_REQUIRED WORK_.
#1 List everything the passage on Israeli-Palestinian peace activism says the Israeli left once represented.
#2 In the passage on Israeli-Palestinian peace activism, how much has the international community spent per person each year, on average, on Israel-Palestinian peace-building?
#3 Continue the passage on Israeli-Palestinian peace activism after its final sentence.

_PROVIDED PASSAGE_.
——

Their overall framework of the conflict is that right-wing extremists in Israel’s government and Hamas — linked, in a way, under Prime Minister Benjamin Netanyahu — are feeding a false narrative that most people reject: that the two sides can’t accept each other and live in peace.

But in interviews they are direct about what they see: deep discrimination against Palestinians in Israel, as well as barbarism by Hamas and oppression in its rule over Gaza. They talk about the power differential between them, as a Jew and a Palestinian. They talk about their layered identities.

Abed told some audiences how, at the airport in Israel on the way to the United States, she encountered a large group of men engaging in a pro-Israel chant. She called Green, who was on his way, and told him she felt unsafe — and particularly uneasy about speaking to her mother on her cellphone in Arabic. When the pair landed in the United States, she told him, “You know, I’m not sure I feel safe speaking Hebrew,” a reference to stories she had read about Israelis and Jews facing harassment and violence in the United States.

What the pair represent in Israel, experts on the longtime conflict say, is an effort to scrape together the crumbs of the Israeli left, which once represented coexistence, pro-peace and progressive policies but started falling apart about 20 years ago.

John Lyndon, executive director of the Alliance for Middle East Peace, a network of dozens of coexistence groups, said solving the conflict has been disincentivized. The international community has spent an annual average of $1.50 per person on Israel-Palestinian peace-building, compared with $44 per person in Northern Ireland in the 12 years before the Good Friday peace accords, Lyndon said.

He said there’s a huge population in Israel that doesn’t want the extremes but doesn’t see a choice. Activists from previous decades who had drifted away, he said, have been coming back since Oct. 7. “Not with a political analysis but a familial analysis, saying, ‘I don’t want my children to inherit this.’”

Lyndon said he believes Standing Together can create conditions that other efforts can’t.

“This is the most over-researched area in the world. We have solutions. The problem is local politics, having political leaders who are incentivized to take risks,” Lyndon said. “That’s the most urgent priority, and it gets us to the map eventually. But if you just focus on maps, the situation is deteriorating under your feet.”

——

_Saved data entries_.
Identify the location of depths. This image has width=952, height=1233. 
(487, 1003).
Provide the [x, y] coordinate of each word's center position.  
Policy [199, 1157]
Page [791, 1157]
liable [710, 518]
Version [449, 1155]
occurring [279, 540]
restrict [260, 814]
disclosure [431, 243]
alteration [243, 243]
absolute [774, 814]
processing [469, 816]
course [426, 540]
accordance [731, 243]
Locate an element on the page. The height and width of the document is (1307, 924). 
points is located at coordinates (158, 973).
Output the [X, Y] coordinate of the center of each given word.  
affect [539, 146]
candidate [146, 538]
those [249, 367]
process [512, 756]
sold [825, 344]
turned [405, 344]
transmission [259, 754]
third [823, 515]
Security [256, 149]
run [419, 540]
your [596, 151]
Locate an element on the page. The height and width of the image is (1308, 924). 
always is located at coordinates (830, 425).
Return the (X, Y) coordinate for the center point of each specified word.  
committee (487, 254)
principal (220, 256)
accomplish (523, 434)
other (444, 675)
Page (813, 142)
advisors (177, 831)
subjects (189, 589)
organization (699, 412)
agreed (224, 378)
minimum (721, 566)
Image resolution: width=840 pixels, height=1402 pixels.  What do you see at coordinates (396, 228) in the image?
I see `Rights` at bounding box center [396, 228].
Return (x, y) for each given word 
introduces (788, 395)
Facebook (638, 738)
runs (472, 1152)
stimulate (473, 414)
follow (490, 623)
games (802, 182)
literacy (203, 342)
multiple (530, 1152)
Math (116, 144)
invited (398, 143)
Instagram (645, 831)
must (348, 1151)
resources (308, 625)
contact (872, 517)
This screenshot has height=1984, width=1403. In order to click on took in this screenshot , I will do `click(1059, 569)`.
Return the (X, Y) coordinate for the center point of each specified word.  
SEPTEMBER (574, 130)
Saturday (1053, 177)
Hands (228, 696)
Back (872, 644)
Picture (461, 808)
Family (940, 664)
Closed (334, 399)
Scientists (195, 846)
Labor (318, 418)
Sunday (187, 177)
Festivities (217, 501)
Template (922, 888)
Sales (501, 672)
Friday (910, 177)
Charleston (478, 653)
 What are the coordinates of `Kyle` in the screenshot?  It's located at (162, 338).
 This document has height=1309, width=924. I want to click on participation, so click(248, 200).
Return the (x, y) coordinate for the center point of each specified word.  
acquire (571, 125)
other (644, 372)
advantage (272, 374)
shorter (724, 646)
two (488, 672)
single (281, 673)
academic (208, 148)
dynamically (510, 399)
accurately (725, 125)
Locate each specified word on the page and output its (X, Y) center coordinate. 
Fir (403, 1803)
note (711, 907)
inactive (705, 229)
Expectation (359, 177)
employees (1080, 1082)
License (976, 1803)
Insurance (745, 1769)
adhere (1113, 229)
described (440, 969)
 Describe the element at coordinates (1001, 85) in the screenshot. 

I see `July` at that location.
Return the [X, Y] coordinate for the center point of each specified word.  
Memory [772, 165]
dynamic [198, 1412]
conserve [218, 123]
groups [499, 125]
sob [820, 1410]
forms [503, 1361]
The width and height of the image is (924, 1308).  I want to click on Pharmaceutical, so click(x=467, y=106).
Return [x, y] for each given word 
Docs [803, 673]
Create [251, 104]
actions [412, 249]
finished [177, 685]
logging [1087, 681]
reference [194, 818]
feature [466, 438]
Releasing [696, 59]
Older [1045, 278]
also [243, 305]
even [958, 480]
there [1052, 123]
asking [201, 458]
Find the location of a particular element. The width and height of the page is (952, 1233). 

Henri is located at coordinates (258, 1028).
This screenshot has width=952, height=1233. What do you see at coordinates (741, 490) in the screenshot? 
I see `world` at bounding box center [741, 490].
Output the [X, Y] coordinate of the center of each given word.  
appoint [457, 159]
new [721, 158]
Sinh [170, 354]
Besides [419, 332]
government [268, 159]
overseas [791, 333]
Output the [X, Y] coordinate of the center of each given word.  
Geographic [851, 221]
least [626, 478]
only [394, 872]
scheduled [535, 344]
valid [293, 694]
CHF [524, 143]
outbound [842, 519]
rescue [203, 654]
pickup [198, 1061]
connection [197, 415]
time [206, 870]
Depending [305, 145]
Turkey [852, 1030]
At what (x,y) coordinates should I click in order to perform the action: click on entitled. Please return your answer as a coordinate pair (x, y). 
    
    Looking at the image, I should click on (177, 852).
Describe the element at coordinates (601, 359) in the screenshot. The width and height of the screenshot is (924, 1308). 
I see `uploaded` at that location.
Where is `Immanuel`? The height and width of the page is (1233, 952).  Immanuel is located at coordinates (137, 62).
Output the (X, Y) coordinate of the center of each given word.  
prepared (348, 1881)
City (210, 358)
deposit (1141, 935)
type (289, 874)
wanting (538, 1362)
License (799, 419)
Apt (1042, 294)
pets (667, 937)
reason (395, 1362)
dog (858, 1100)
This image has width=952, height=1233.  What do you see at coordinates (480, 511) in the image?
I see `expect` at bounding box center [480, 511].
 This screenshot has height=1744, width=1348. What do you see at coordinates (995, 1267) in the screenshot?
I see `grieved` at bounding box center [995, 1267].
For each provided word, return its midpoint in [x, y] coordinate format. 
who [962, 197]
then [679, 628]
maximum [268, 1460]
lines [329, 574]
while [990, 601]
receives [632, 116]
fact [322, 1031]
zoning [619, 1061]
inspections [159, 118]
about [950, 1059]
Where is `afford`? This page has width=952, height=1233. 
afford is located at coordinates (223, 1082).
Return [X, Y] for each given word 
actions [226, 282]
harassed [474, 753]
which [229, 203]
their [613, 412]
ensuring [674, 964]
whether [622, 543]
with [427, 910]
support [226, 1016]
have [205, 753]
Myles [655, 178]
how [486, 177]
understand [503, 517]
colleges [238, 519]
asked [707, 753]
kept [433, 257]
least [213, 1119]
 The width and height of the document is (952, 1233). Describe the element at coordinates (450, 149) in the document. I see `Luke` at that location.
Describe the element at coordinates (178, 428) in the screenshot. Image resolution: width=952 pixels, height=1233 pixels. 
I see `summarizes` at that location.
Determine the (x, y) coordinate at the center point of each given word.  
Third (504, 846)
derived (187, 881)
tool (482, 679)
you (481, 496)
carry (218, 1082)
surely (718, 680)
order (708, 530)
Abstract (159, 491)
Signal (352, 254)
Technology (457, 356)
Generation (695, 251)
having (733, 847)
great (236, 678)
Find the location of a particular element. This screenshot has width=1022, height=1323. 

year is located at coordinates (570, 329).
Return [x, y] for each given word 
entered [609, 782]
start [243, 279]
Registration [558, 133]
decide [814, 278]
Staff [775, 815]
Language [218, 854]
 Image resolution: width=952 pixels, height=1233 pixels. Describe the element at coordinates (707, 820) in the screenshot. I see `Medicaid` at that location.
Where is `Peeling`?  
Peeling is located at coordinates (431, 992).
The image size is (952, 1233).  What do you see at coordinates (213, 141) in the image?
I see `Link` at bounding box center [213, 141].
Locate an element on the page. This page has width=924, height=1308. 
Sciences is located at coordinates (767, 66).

——

_EXPECTED RESULTS_.
#1 Coexistence, pro-peace policies, and progressive policies

#2 $1.50 per person

#3
Gideon Rahat, a political scientist and senior fellow at the Israel Democracy Institute in Jerusalem, dismissed the role of Standing Together.

“The parties on the left aren’t relevant anymore,” he said, predicting the country will move even further to the right post-Oct. 7. He also noted that Israeli history shows key advancements in coexistence have directly followed outbreaks in violence.

“In the short run people move to the right,” Rahat said. “After that, they become more pragmatic.”

Abed and Green’s tour can seem like a parallel universe. As they met Tuesday with lawmakers in D.C., tens of thousands of people less than a mile away gathered at the March for Israel. On Wednesday as Abed told hundreds of people in a suburban Boston synagogue to “call peace the only solution, use this word, talk about peace — it’s not a crazy word,” about 150 anti-occupation protesters were clashing with D.C. police at the Democratic National Committee headquarters. Six officers were treated for minor injuries, and one protester was arrested, accused of assaulting an officer.

On their final day in the United States, Green was in Cambridge when he came across something he’d heard about but not seen: the remnants of a torn-down Israeli hostage poster on a light pole.

“Oh wow, that is so sad,” he said. He knows, he said, that those tearing down the fliers are doing it as a broader commentary on Israel, a country he’s strongly critical of himself.

“But it’s a person. Who does it serve?”